Task material -
- - - - -
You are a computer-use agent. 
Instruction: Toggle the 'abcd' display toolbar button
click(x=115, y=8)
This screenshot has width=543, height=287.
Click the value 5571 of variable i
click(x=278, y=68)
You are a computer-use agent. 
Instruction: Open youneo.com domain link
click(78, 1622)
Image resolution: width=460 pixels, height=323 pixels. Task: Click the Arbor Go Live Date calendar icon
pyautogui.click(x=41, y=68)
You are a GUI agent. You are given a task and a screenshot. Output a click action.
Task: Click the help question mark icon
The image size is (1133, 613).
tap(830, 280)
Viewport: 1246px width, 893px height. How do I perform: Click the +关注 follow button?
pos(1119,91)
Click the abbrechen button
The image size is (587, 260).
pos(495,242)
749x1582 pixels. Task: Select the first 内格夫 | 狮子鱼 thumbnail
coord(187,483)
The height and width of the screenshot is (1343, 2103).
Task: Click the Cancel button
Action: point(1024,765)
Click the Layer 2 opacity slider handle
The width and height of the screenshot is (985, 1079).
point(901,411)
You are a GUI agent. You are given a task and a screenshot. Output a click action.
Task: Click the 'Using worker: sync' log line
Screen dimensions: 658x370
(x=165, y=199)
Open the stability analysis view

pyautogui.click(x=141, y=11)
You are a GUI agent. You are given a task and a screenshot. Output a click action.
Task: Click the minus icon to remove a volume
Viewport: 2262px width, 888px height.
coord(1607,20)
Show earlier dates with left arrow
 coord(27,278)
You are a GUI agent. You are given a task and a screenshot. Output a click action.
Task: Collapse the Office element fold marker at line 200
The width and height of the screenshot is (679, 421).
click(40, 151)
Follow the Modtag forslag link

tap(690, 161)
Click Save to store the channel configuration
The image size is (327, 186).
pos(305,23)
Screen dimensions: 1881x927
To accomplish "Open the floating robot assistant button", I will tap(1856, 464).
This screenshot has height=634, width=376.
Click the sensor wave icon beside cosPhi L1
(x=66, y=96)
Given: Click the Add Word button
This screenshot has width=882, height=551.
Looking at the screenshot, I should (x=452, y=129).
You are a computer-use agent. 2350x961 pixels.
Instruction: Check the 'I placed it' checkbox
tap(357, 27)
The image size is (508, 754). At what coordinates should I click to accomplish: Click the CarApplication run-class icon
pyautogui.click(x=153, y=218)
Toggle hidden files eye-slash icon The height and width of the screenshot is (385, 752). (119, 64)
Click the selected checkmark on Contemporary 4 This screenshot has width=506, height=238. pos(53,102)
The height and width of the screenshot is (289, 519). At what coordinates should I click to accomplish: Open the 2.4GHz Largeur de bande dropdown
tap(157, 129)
- - - - -
Exercise goal - All lines from the records above should be copied exactly.

Reply -
You are a computer-use agent. 
Instruction: Toggle the 'abcd' display toolbar button
click(x=115, y=8)
This screenshot has width=543, height=287.
Click the value 5571 of variable i
click(x=278, y=68)
You are a computer-use agent. 
Instruction: Open youneo.com domain link
click(78, 1622)
Image resolution: width=460 pixels, height=323 pixels. Task: Click the Arbor Go Live Date calendar icon
pyautogui.click(x=41, y=68)
You are a GUI agent. You are given a task and a screenshot. Output a click action.
Task: Click the help question mark icon
The image size is (1133, 613).
tap(830, 280)
Viewport: 1246px width, 893px height. How do I perform: Click the +关注 follow button?
pos(1119,91)
Click the abbrechen button
The image size is (587, 260).
pos(495,242)
749x1582 pixels. Task: Select the first 内格夫 | 狮子鱼 thumbnail
coord(187,483)
The height and width of the screenshot is (1343, 2103).
Task: Click the Cancel button
Action: point(1024,765)
Click the Layer 2 opacity slider handle
The width and height of the screenshot is (985, 1079).
point(901,411)
You are a GUI agent. You are given a task and a screenshot. Output a click action.
Task: Click the 'Using worker: sync' log line
Screen dimensions: 658x370
(x=165, y=199)
Open the stability analysis view

pyautogui.click(x=141, y=11)
You are a GUI agent. You are given a task and a screenshot. Output a click action.
Task: Click the minus icon to remove a volume
Viewport: 2262px width, 888px height.
coord(1607,20)
Show earlier dates with left arrow
 coord(27,278)
You are a GUI agent. You are given a task and a screenshot. Output a click action.
Task: Collapse the Office element fold marker at line 200
The width and height of the screenshot is (679, 421).
click(40, 151)
Follow the Modtag forslag link

tap(690, 161)
Click Save to store the channel configuration
The image size is (327, 186).
pos(305,23)
Screen dimensions: 1881x927
To accomplish "Open the floating robot assistant button", I will tap(1856, 464).
This screenshot has height=634, width=376.
Click the sensor wave icon beside cosPhi L1
(x=66, y=96)
Given: Click the Add Word button
This screenshot has width=882, height=551.
Looking at the screenshot, I should (x=452, y=129).
You are a computer-use agent. 2350x961 pixels.
Instruction: Check the 'I placed it' checkbox
tap(357, 27)
The image size is (508, 754). At what coordinates should I click to accomplish: Click the CarApplication run-class icon
pyautogui.click(x=153, y=218)
Toggle hidden files eye-slash icon The height and width of the screenshot is (385, 752). (119, 64)
Click the selected checkmark on Contemporary 4 This screenshot has width=506, height=238. pos(53,102)
The height and width of the screenshot is (289, 519). At what coordinates should I click to accomplish: Open the 2.4GHz Largeur de bande dropdown
tap(157, 129)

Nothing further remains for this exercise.